▶ [THE TASK] Once you have read the data below, set it all down again exactly.

(ENTRIES SHOWN)

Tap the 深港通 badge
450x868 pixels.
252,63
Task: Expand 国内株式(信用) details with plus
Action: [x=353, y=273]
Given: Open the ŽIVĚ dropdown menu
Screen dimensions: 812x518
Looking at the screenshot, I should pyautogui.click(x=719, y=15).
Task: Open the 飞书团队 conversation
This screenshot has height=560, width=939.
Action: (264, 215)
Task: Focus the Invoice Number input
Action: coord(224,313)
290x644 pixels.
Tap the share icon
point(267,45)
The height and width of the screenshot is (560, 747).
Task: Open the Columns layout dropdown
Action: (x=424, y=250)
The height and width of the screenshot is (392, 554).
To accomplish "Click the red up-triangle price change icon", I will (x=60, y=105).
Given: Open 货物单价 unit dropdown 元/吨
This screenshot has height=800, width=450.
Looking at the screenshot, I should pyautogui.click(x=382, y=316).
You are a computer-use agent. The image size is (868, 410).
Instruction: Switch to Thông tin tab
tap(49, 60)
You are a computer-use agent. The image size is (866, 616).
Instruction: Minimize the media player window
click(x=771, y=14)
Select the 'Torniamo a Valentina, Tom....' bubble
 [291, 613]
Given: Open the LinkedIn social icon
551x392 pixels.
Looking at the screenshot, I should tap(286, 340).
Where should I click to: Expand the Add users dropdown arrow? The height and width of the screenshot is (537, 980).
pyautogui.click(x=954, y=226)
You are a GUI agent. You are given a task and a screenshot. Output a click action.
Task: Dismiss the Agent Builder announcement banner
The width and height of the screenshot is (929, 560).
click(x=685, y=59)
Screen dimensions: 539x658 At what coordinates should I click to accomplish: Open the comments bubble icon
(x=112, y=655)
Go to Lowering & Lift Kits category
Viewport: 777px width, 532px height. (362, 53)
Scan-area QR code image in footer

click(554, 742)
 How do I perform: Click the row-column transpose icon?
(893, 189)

(End ENTRIES SHOWN)

▶ [SOLUTION BELOW]
Tap the 深港通 badge
450x868 pixels.
252,63
Task: Expand 国内株式(信用) details with plus
Action: [x=353, y=273]
Given: Open the ŽIVĚ dropdown menu
Screen dimensions: 812x518
Looking at the screenshot, I should pyautogui.click(x=719, y=15).
Task: Open the 飞书团队 conversation
This screenshot has height=560, width=939.
Action: (264, 215)
Task: Focus the Invoice Number input
Action: coord(224,313)
290x644 pixels.
Tap the share icon
point(267,45)
The height and width of the screenshot is (560, 747).
Task: Open the Columns layout dropdown
Action: (x=424, y=250)
The height and width of the screenshot is (392, 554).
To accomplish "Click the red up-triangle price change icon", I will (x=60, y=105).
Given: Open 货物单价 unit dropdown 元/吨
This screenshot has height=800, width=450.
Looking at the screenshot, I should pyautogui.click(x=382, y=316).
You are a computer-use agent. The image size is (868, 410).
Instruction: Switch to Thông tin tab
tap(49, 60)
You are a computer-use agent. The image size is (866, 616).
Instruction: Minimize the media player window
click(x=771, y=14)
Select the 'Torniamo a Valentina, Tom....' bubble
 [291, 613]
Given: Open the LinkedIn social icon
551x392 pixels.
Looking at the screenshot, I should tap(286, 340).
Where should I click to: Expand the Add users dropdown arrow? The height and width of the screenshot is (537, 980).
pyautogui.click(x=954, y=226)
You are a GUI agent. You are given a task and a screenshot. Output a click action.
Task: Dismiss the Agent Builder announcement banner
The width and height of the screenshot is (929, 560).
click(x=685, y=59)
Screen dimensions: 539x658 At what coordinates should I click to accomplish: Open the comments bubble icon
(x=112, y=655)
Go to Lowering & Lift Kits category
Viewport: 777px width, 532px height. (362, 53)
Scan-area QR code image in footer

click(554, 742)
 How do I perform: Click the row-column transpose icon?
(893, 189)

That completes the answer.